When you meet prospective VCs (Partners or Associates) or Advisors, ask them to introduce you to two other people that they think are the smartest in the business.  Be persistent and chase down these introductions, turn them in to meetings, and ask them to introduce you to two more in turn.  In a few months you should be able to meet with enough people to learn from and who can be potential investors, advisors, or informal-advisors to your startup.

Think long term

This one is the easiest point to state and the hardest to follow. I believe there is a fair value at every step for a startup  if they have taken angel/venture money. And  they must be responsible in considering any offers that come their way. I also believe there is much (realizable) value in finding a way not to take that offer. Each such situation is unique but do consider that if you can find a way to build more value, you will have a chance to deliver life-changing rewards for yourself, your team, and your investors.
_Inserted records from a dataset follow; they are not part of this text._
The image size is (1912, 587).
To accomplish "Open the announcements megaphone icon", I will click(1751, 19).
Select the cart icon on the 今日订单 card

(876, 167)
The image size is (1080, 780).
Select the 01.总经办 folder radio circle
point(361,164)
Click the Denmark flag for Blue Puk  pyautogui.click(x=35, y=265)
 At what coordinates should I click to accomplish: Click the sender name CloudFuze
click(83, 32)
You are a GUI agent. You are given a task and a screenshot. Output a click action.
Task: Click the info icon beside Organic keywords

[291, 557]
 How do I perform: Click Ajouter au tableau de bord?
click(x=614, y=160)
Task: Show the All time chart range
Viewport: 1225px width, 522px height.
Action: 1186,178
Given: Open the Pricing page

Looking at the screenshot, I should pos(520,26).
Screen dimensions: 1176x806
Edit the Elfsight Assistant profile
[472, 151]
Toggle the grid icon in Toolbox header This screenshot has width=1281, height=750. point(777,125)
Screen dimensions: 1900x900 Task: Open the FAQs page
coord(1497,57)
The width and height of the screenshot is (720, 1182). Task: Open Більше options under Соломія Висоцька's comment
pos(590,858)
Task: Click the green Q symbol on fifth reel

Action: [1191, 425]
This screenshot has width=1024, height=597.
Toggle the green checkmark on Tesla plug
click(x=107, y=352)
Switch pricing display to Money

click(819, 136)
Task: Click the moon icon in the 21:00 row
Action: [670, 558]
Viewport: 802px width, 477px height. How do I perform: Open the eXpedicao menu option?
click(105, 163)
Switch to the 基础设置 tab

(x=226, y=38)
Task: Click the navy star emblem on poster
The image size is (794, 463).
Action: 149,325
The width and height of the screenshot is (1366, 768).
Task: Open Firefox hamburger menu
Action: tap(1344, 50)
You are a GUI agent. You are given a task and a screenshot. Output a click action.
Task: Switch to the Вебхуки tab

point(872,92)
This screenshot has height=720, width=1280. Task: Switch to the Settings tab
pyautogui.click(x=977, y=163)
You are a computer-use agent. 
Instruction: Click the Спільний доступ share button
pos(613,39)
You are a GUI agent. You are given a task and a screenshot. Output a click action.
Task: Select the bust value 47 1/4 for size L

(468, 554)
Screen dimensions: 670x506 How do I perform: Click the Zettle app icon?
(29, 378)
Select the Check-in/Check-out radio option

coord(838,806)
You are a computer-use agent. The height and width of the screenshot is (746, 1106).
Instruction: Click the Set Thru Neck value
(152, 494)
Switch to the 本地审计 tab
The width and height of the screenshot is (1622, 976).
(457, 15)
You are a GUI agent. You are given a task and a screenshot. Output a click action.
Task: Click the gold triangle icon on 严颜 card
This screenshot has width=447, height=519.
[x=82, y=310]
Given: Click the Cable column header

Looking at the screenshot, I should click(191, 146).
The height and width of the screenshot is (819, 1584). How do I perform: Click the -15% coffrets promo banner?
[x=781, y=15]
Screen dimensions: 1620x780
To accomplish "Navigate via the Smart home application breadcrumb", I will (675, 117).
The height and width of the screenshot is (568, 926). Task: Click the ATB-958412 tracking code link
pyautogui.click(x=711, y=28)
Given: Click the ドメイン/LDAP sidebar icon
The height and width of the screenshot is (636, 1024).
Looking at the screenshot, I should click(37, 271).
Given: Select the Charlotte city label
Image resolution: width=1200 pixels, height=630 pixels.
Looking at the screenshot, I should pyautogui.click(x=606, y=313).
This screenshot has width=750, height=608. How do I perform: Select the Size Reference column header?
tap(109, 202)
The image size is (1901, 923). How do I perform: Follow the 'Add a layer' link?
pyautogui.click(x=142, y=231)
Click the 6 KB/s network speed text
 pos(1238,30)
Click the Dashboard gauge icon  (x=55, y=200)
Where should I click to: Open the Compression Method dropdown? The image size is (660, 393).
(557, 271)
You know what’s cool? A Billion users. 

Building a startup that delivers a Billion+ in profits eight years after starting is Cool. But do you know what’s really cool – that Zuckerberg’s efforts changed and enriched the lives of thousands of employees and millions of users. A founder’s measure isn’t the capital they return or create, it is the number of lives they touch, improve, and change.

If all you wanted to make was money, there are easier paths to realize that goal. Be a founder if you want to make a difference. Money will follow.